**Task directions:**
Use the entries below and reproduce exactly the lines from the one containing "Screen dimensions: 719x926" down to the one containing "Expand the ARK_RG1 resource group dropdown", both of them included.

**Provided records:**
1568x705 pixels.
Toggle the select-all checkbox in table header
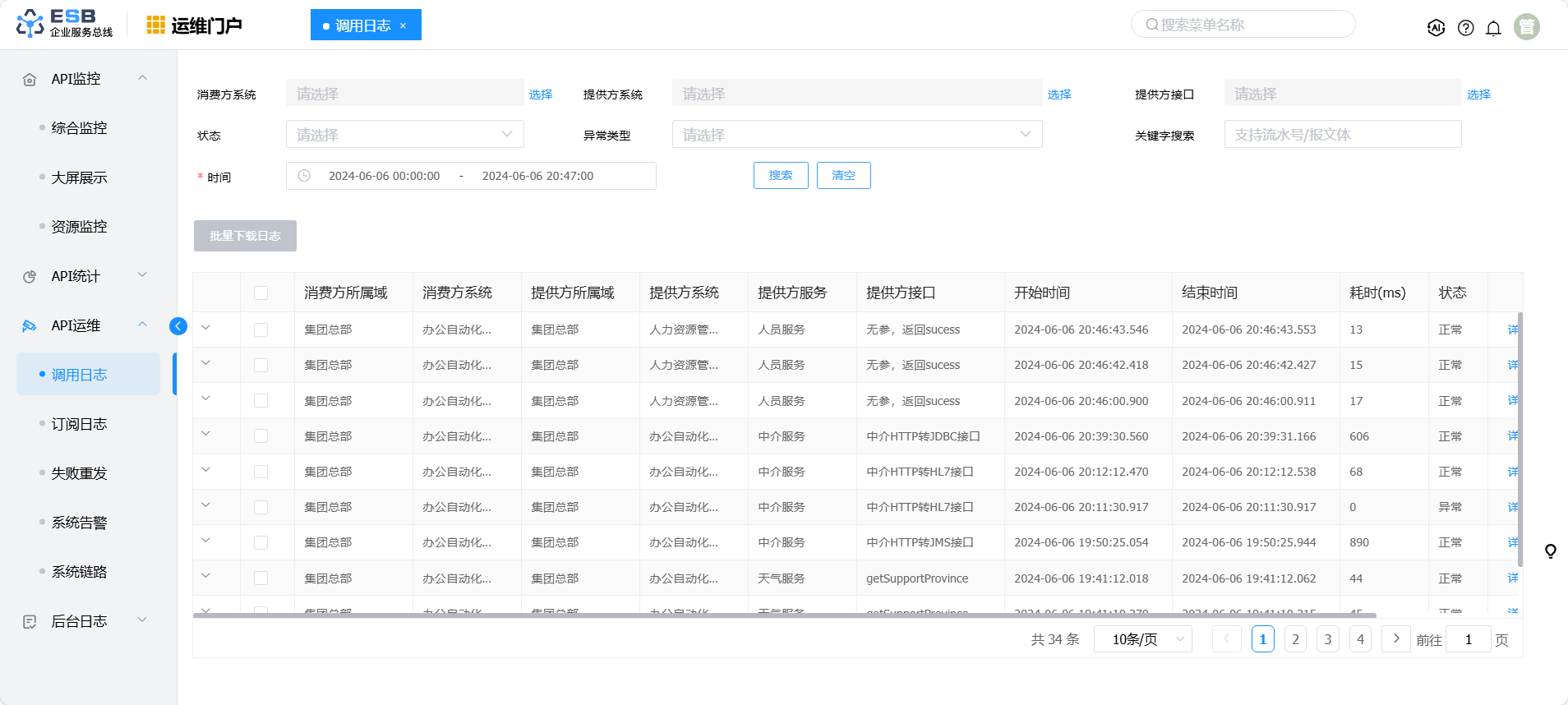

--

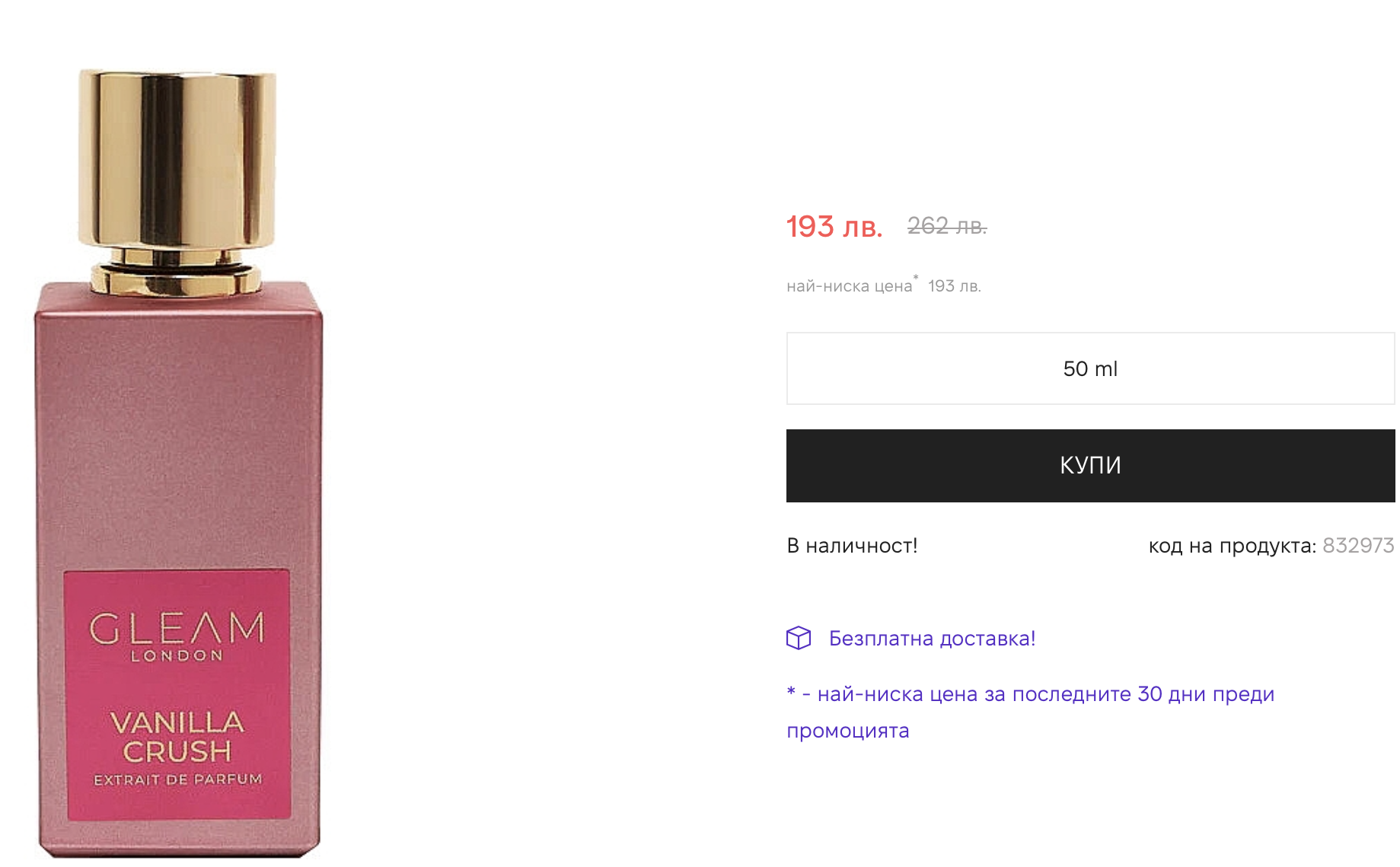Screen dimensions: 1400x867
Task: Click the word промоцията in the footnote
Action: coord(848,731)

--

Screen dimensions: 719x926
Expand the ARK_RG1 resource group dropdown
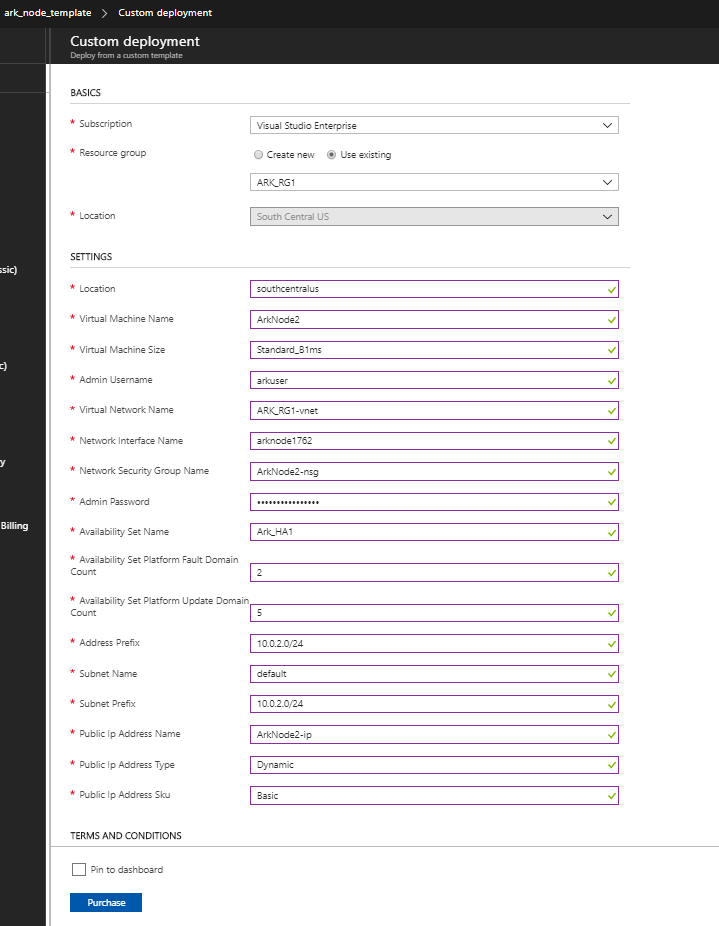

**Output for this task:**
Screen dimensions: 719x926
Expand the ARK_RG1 resource group dropdown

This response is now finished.